WHAT NEEDS TO BE DONE - Write out nothing but the lines from the one containing "This screenshot has width=1079, height=679." through the last line below, both included, and without the pictures.

[Stored records]
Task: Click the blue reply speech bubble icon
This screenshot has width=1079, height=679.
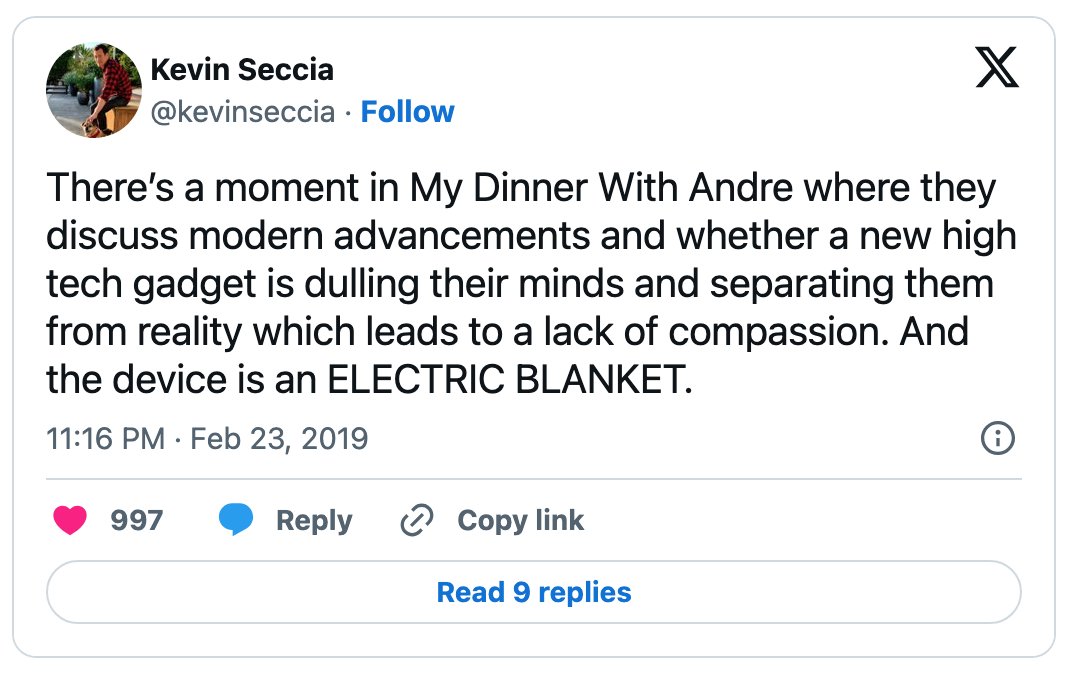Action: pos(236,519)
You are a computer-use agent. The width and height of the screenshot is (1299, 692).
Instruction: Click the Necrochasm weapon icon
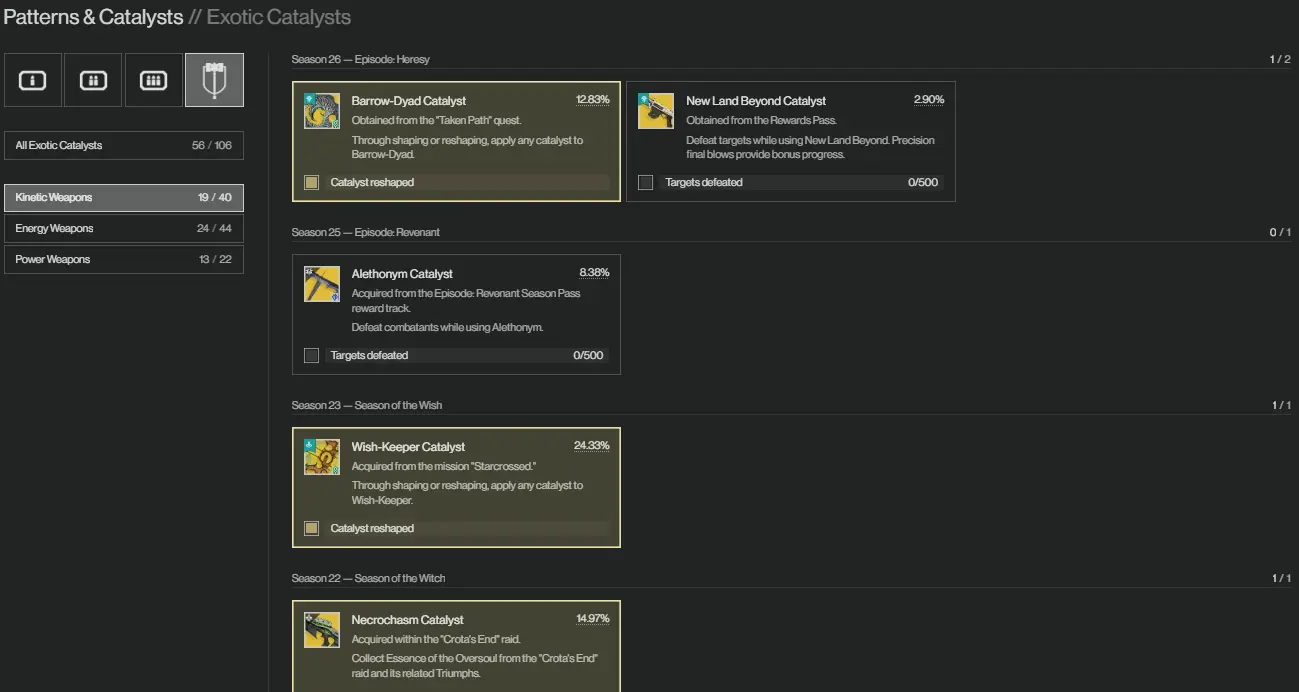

ANSWER TO THE EXERCISE -
This screenshot has width=1079, height=679.
Action: pos(236,519)
You are a computer-use agent. The width and height of the screenshot is (1299, 692).
Instruction: Click the Necrochasm weapon icon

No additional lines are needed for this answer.